Monitorare l'eluizione di masarimicina attraverso l'assorbimento a 230 e 254 nanometri. Per lo studio della morfologia, coltivare bacillus subtilis 11774 su piastre di agar LB a 37 gradi Celsius. In tutti gli esperimenti successivi, utilizzare cellule di secondo passaggio coltivate in cinque millilitri di brodo LB fino a quando la densità ottica a 600 nanometri raggiunge 1.
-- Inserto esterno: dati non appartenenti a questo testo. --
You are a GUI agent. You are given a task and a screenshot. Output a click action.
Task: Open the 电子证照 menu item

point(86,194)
Successivamente, utilizzando una pipetta, aggiungere masarimicina ai tubi di coltura etichettati trattati con una concentrazione finale di 3,8 micromoli. Per i tubi di coltura etichettati come controllo, aggiungere un volume equivalente di DMSO. Posizionare i campioni in un'incubatrice a 37 gradi Celsius per 90 minuti con agitazione a 150 RPM.
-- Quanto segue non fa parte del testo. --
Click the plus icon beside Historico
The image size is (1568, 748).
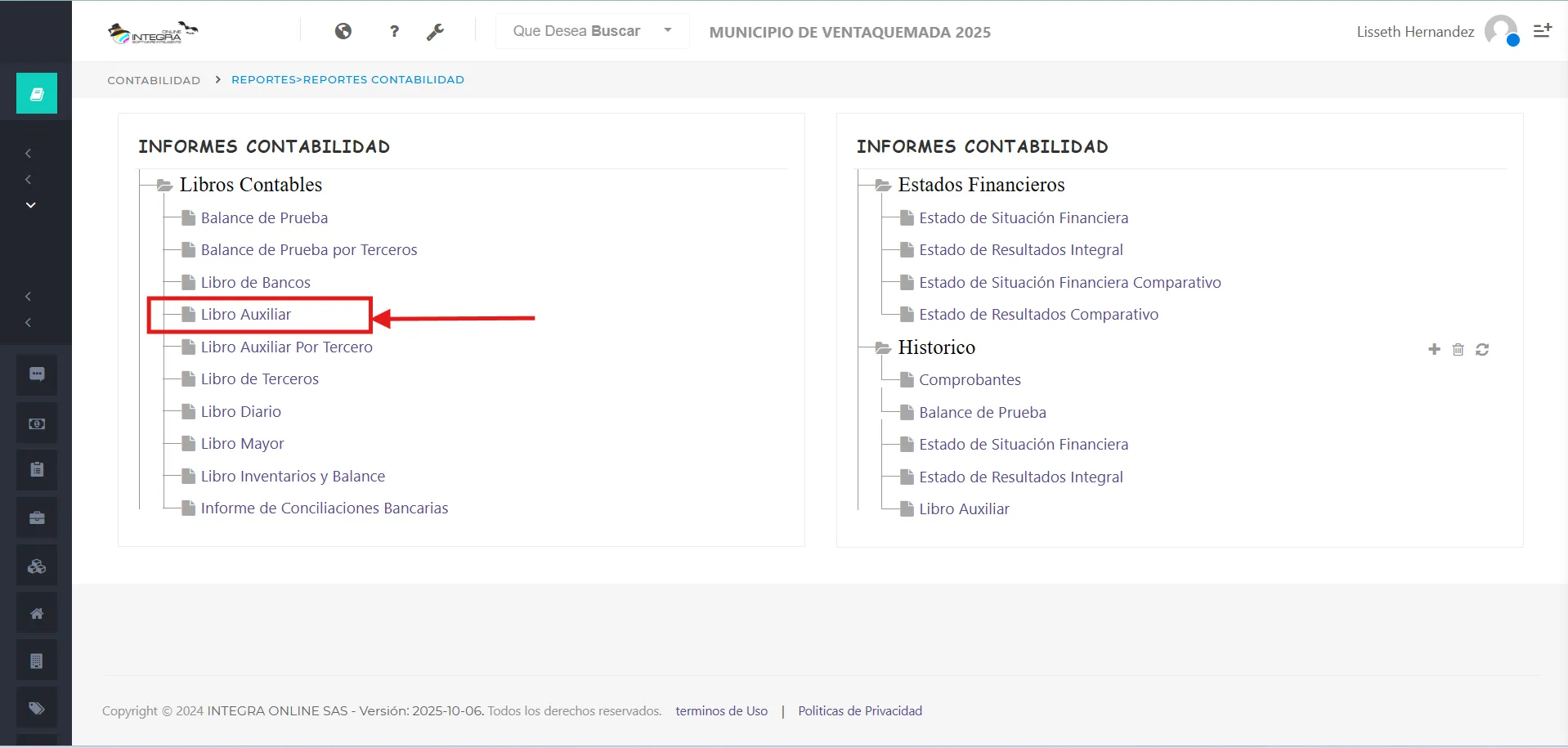pyautogui.click(x=1434, y=349)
Dopo 90 minuti, fissare chimicamente le colture in una miscela 1:10 di terreni di coltura e fissare il buffer a quattro gradi Celsius durante la notte. Il giorno seguente, utilizzare una pipetta per applicare da 10 a 20 microlitri dei campioni fissati chimicamente ai vetrini del microscopio di vetro e lasciarli asciugare all'aria. Quindi, fissare a caldo i campioni essiccati all'aria riscaldando i vetrini utilizzando un bruciatore Bunsen.
Dopo il fissaggio a caldo, colorare i campioni con 100 microlitri di blu di metilene allo 0,1%. Dopo un'incubazione di 10 minuti con la macchia, lavare via il colorante in eccesso con acqua distillata. Quindi, riscaldare delicatamente i vetrini macchiati a 60 gradi Celsius in un forno per 15-20 minuti per portare le celle su un piano focale comune.
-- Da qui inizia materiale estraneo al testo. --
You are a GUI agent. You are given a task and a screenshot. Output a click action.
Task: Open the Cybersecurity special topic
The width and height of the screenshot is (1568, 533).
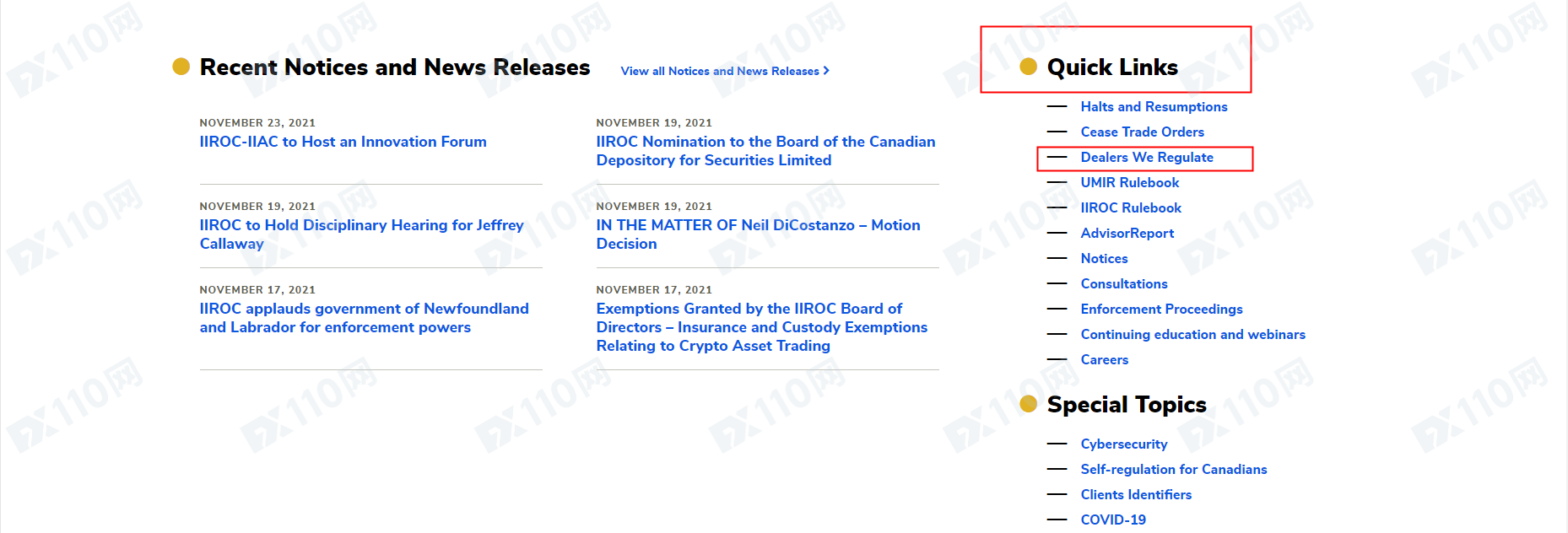(1123, 444)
Sigillare i campioni macchiati posizionando un coperchio del microscopio sulle cellule macchiate. Quindi, sigillare i bordi usando il cemento del vetrino del microscopio. Posizionare il vetrino del microscopio sigillato sul palco del microscopio e mettere a fuoco l'immagine con un ingrandimento di 100X utilizzando la microscopia a campo luminoso.
Posizionare una goccia di olio per immersione sul vetrino del microscopio e mettere a fuoco il campo visivo utilizzando l'ingrandimento 1000X. Acquisire micrografie utilizzando una fotocamera collegata al microscopio e il relativo software associato. Acquisisci immagini utilizzando le impostazioni di bilanciamento automatico del bianco e apertura del software.
La cromatografia flash consente una rapida purificazione della masarimicina con elevata purezza. La valutazione della sinergia o dell'antagonismo con l'optochina dell'inibitore dell'ATPasi in S.pneumoniae è presentata qui. La concentrazione più bassa del composto per inibire la crescita batterica, indicata dal colore blu, è considerata il valore minimo di concentrazione inibitoria in presenza di un co-farmaco.
Al contrario, i pozzetti con colore rosa indicano la crescita batterica. Saggi fenotipici con masarimicina a 0,75 volte le concentrazioni minime inibitorie hanno dimostrato un fenotipo simile alla salsiccia per B.subtilis e un fenotipo aggregante per S.pneumoniae. Prestare attenzione alla temperatura della reazione.
Assicurarsi che la reazione sia completa monitorando con TLC. Questo metodo può essere utilizzato in combinazione con antibiotici marcati fluorescenti per studiare i cambiamenti alla parete cellulare al microscopio.